(Collected data entries)
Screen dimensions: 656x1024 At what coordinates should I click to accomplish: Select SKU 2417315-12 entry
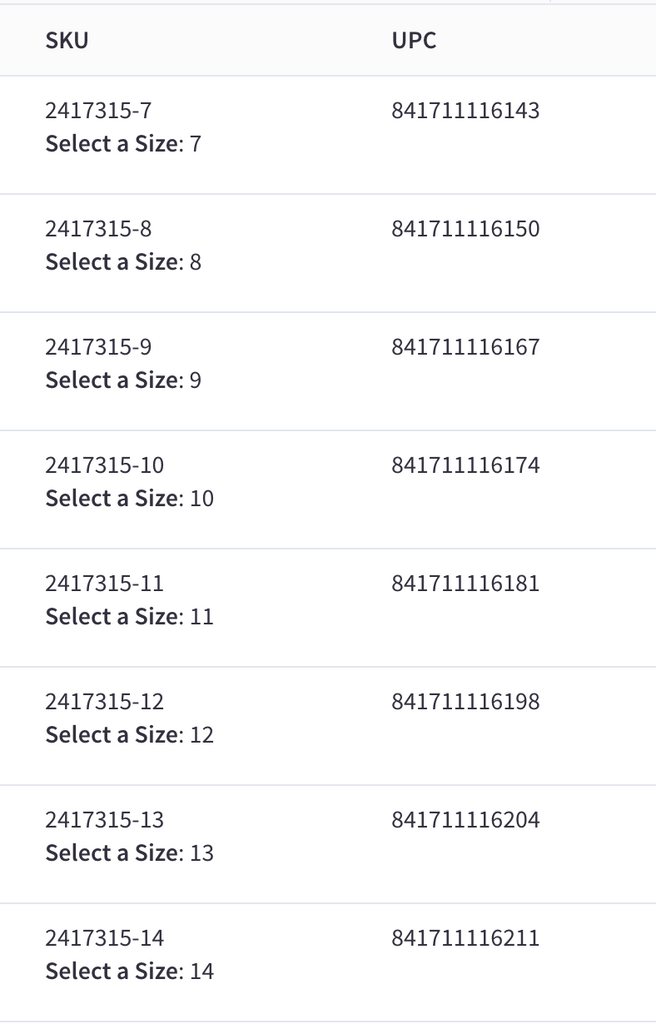point(105,701)
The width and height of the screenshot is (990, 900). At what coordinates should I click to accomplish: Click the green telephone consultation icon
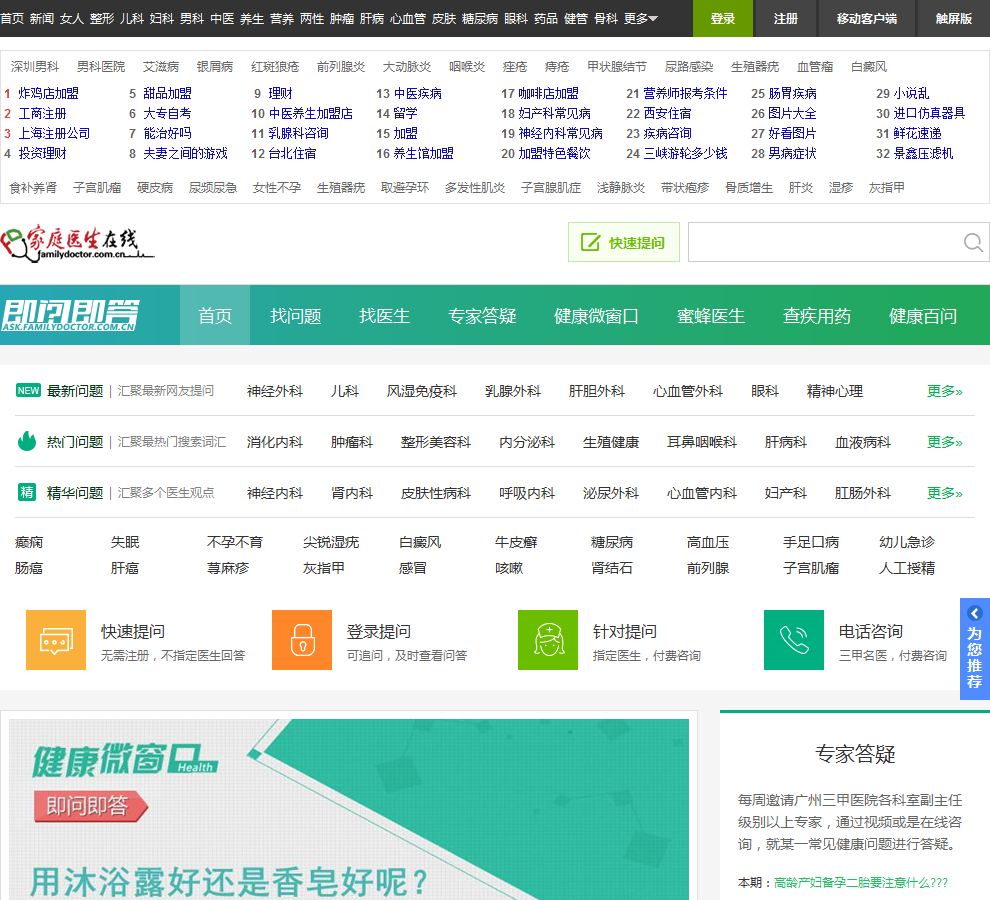coord(794,640)
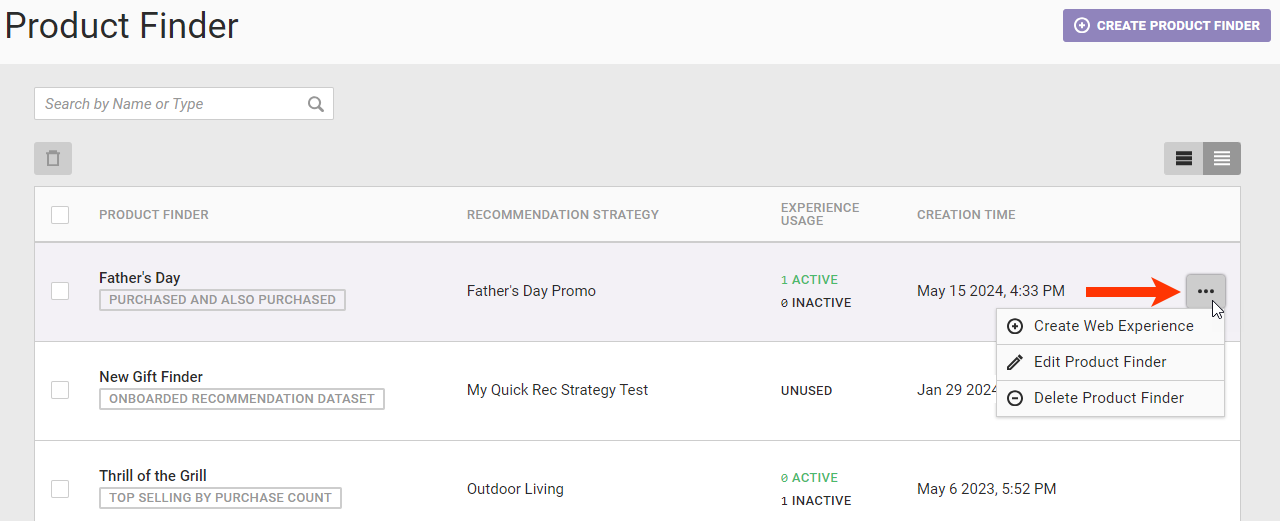1280x521 pixels.
Task: Switch to the comfortable list view icon
Action: [x=1184, y=159]
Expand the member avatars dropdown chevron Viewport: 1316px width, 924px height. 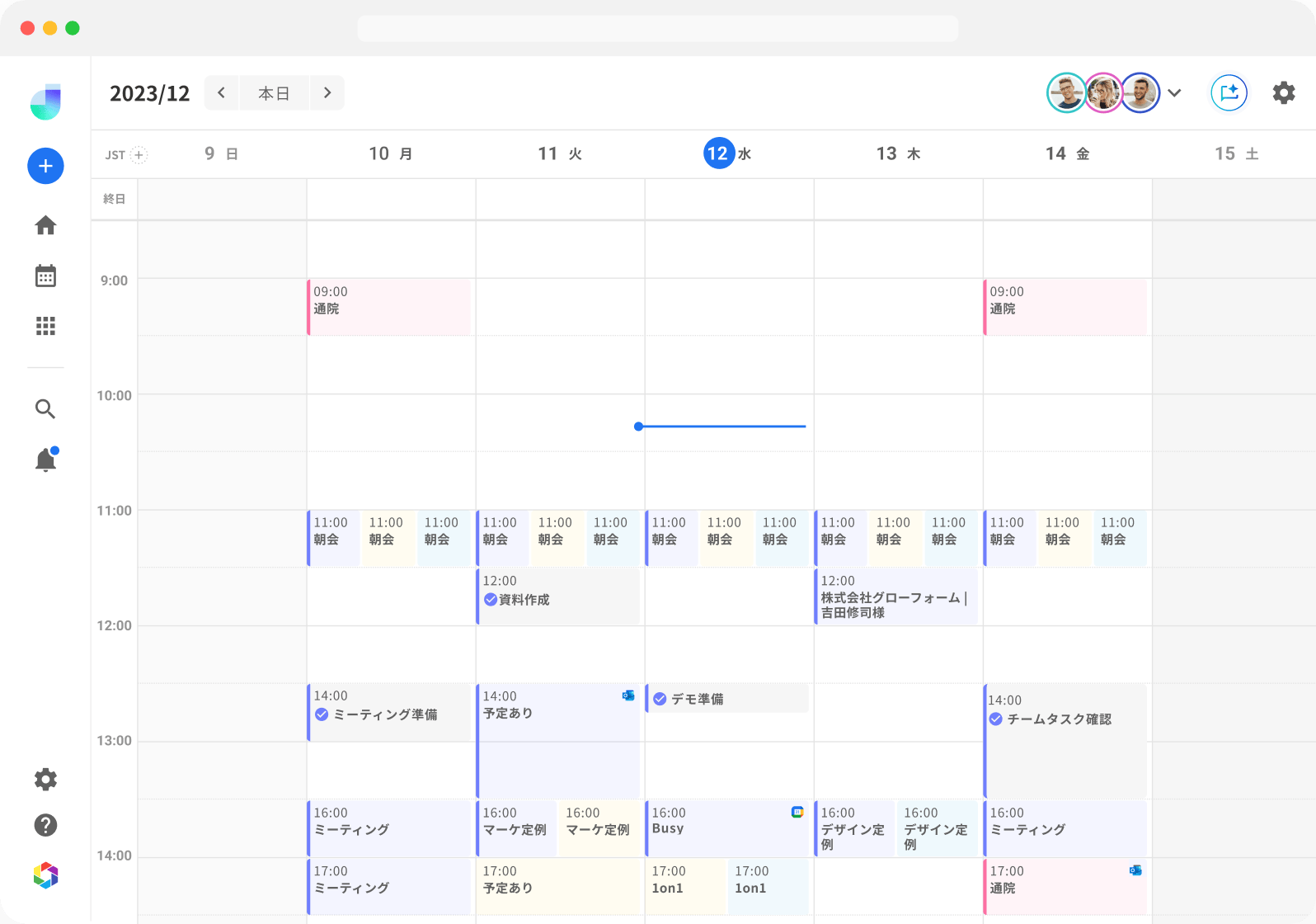[1175, 92]
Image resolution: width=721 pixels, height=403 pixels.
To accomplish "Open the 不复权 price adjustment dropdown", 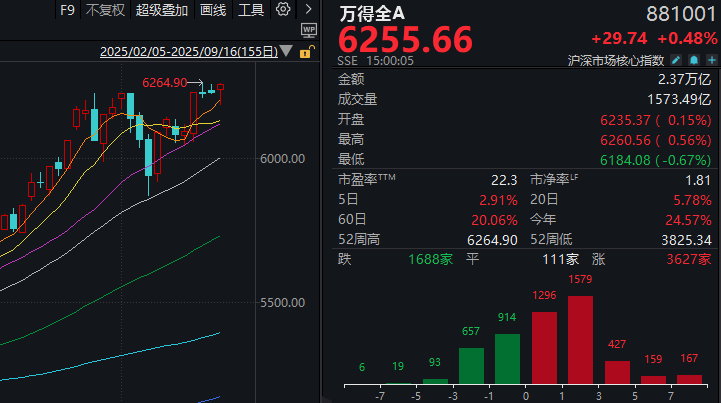I will 105,10.
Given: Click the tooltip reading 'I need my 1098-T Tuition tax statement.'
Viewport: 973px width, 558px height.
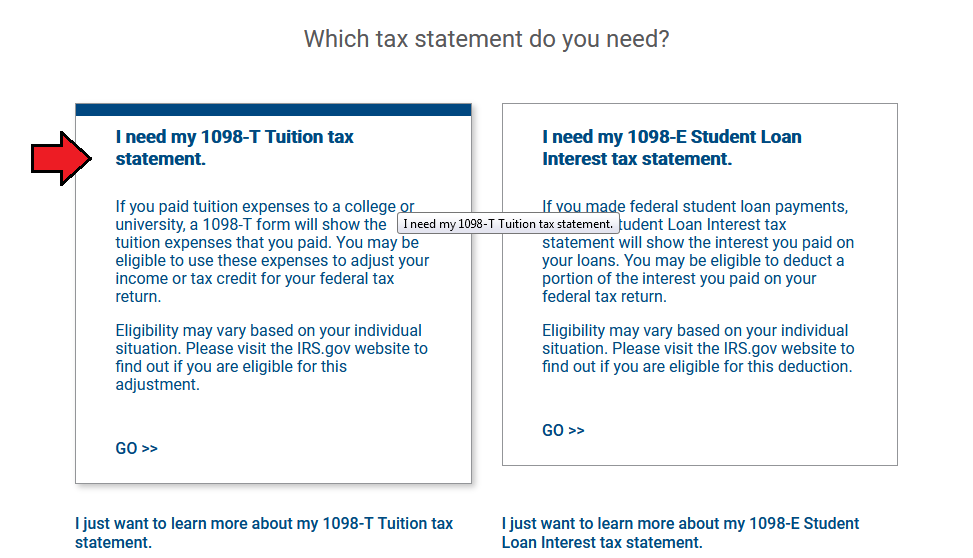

Work item: Begin with the line that has "Given: Click the" and continue to the last line of the entries, printing each line exactly and nothing else; include both ends and skip the pictures.

Reply:
Given: Click the tooltip reading 'I need my 1098-T Tuition tax statement.'
Viewport: 973px width, 558px height.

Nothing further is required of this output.